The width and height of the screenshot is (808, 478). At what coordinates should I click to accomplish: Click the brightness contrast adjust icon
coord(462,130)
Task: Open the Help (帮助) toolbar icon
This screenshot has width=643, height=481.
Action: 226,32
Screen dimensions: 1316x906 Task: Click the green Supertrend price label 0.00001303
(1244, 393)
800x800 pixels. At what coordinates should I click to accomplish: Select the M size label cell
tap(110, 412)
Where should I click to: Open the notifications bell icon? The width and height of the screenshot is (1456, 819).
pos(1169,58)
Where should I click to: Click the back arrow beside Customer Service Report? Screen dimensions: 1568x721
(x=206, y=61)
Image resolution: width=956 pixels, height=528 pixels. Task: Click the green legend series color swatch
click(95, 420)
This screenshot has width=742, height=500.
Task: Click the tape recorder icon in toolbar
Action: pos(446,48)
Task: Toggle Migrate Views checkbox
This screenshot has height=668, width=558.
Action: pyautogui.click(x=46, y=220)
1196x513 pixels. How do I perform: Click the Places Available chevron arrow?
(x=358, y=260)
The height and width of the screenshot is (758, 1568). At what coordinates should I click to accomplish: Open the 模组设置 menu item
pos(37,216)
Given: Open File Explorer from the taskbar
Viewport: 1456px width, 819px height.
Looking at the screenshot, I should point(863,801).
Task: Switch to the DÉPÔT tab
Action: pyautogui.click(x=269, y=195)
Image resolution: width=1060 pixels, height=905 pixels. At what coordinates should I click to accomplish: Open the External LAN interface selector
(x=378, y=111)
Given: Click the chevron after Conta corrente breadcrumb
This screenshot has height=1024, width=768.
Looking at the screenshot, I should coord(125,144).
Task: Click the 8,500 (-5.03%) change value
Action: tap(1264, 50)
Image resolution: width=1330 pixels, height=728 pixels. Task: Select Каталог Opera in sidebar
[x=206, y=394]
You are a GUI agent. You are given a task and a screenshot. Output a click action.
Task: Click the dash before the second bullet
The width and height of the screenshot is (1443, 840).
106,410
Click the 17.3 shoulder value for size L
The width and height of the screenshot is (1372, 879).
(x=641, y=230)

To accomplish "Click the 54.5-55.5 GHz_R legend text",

□ □ □ □ □

Task directions: Reproduce every item above line for line, without changing a single character.

Task result:
The width and height of the screenshot is (808, 478). At what coordinates should I click to accomplish: Click the brightness contrast adjust icon
coord(462,130)
Task: Open the Help (帮助) toolbar icon
This screenshot has width=643, height=481.
Action: 226,32
Screen dimensions: 1316x906 Task: Click the green Supertrend price label 0.00001303
(1244, 393)
800x800 pixels. At what coordinates should I click to accomplish: Select the M size label cell
tap(110, 412)
Where should I click to: Open the notifications bell icon? The width and height of the screenshot is (1456, 819).
pos(1169,58)
Where should I click to: Click the back arrow beside Customer Service Report? Screen dimensions: 1568x721
(x=206, y=61)
Image resolution: width=956 pixels, height=528 pixels. Task: Click the green legend series color swatch
click(95, 420)
This screenshot has width=742, height=500.
Task: Click the tape recorder icon in toolbar
Action: pos(446,48)
Task: Toggle Migrate Views checkbox
This screenshot has height=668, width=558.
Action: pyautogui.click(x=46, y=220)
1196x513 pixels. How do I perform: Click the Places Available chevron arrow?
(x=358, y=260)
The height and width of the screenshot is (758, 1568). At what coordinates should I click to accomplish: Open the 模组设置 menu item
pos(37,216)
Given: Open File Explorer from the taskbar
Viewport: 1456px width, 819px height.
Looking at the screenshot, I should point(863,801).
Task: Switch to the DÉPÔT tab
Action: pyautogui.click(x=269, y=195)
Image resolution: width=1060 pixels, height=905 pixels. At what coordinates should I click to accomplish: Open the External LAN interface selector
(x=378, y=111)
Given: Click the chevron after Conta corrente breadcrumb
This screenshot has height=1024, width=768.
Looking at the screenshot, I should coord(125,144).
Task: Click the 8,500 (-5.03%) change value
Action: tap(1264, 50)
Image resolution: width=1330 pixels, height=728 pixels. Task: Select Каталог Opera in sidebar
[x=206, y=394]
You are a GUI agent. You are given a task and a screenshot. Output a click action.
Task: Click the dash before the second bullet
The width and height of the screenshot is (1443, 840).
106,410
Click the 17.3 shoulder value for size L
The width and height of the screenshot is (1372, 879).
(x=641, y=230)

To accomplish "Click the 54.5-55.5 GHz_R legend text",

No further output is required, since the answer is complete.